**DATA**
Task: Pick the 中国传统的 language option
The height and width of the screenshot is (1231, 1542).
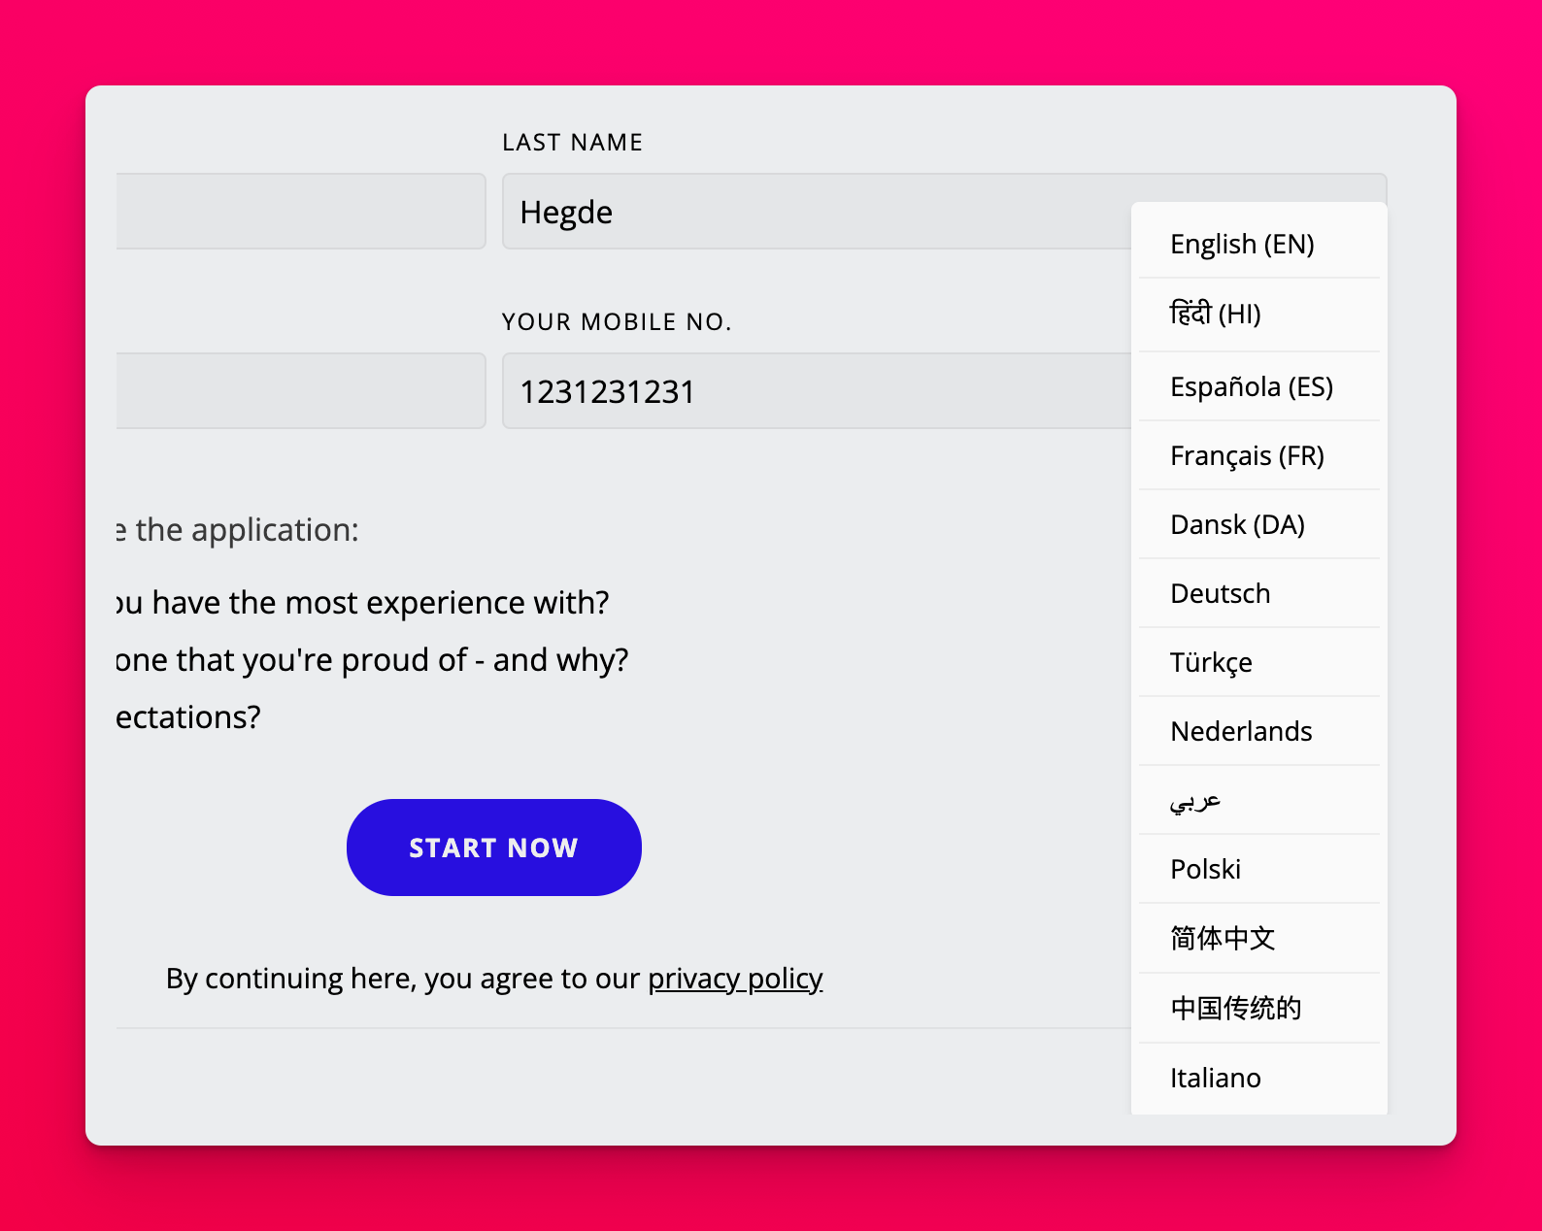Action: (x=1235, y=1008)
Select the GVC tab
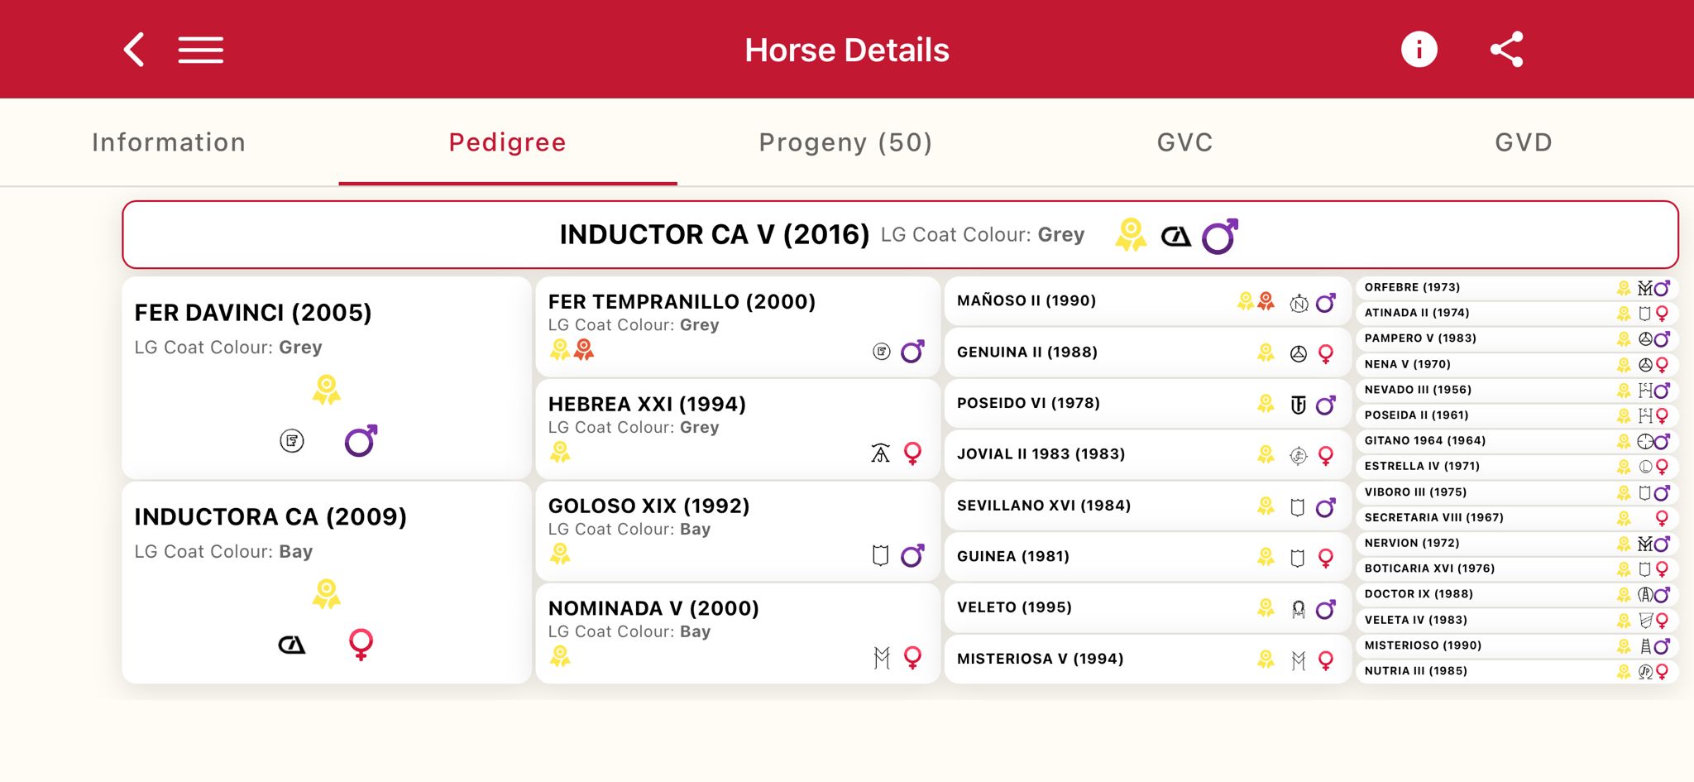This screenshot has height=782, width=1694. click(x=1184, y=142)
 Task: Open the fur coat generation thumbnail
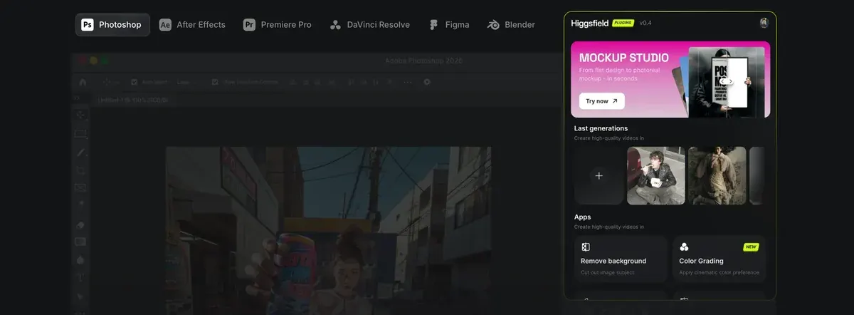pos(717,175)
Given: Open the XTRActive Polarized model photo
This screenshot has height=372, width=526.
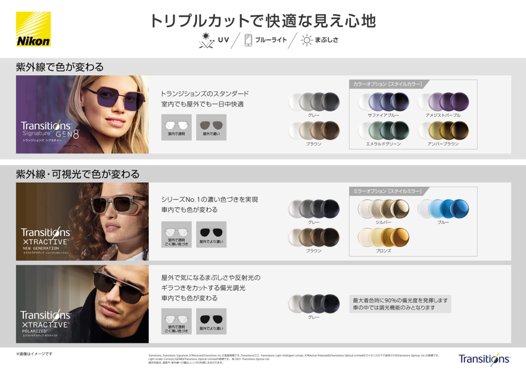Looking at the screenshot, I should [x=82, y=304].
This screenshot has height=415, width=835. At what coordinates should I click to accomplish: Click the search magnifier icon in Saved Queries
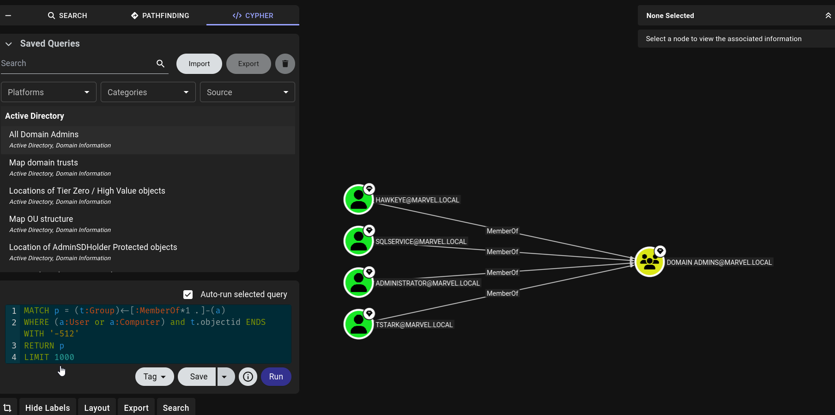(x=160, y=63)
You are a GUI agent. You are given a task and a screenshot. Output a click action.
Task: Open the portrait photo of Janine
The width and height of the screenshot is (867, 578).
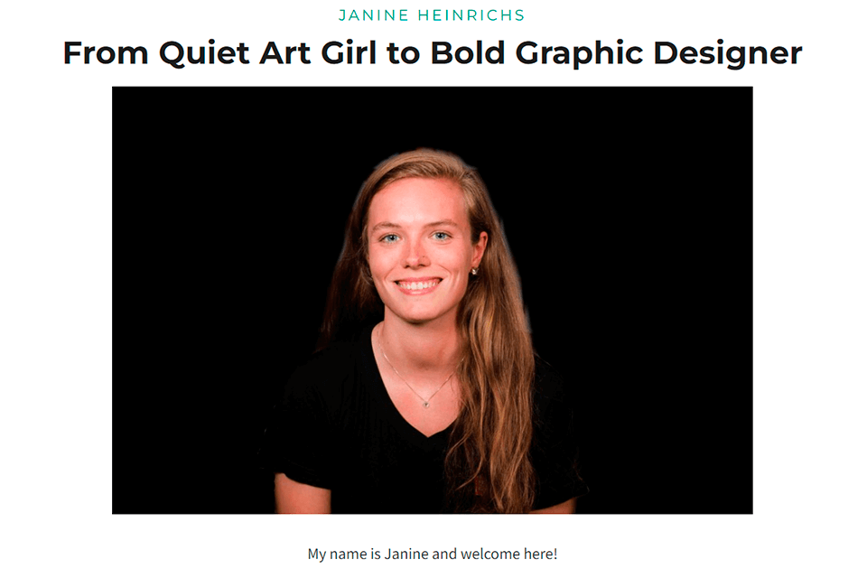click(x=432, y=300)
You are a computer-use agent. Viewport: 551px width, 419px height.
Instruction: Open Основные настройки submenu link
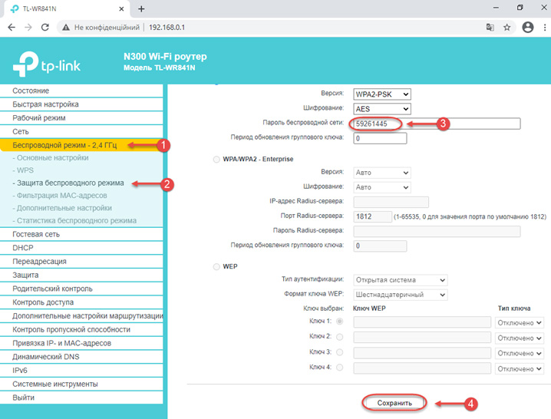[50, 158]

**TASK TO CARRY OUT**
Wherever the string "agent" appears in a line of the records, copy that line.

**EXERCISE RESPONSE**
You are a GUI agent. You are given a task and a screenshot. Output a click action.
You are a computer-use agent. Viewport: 551px width, 419px height.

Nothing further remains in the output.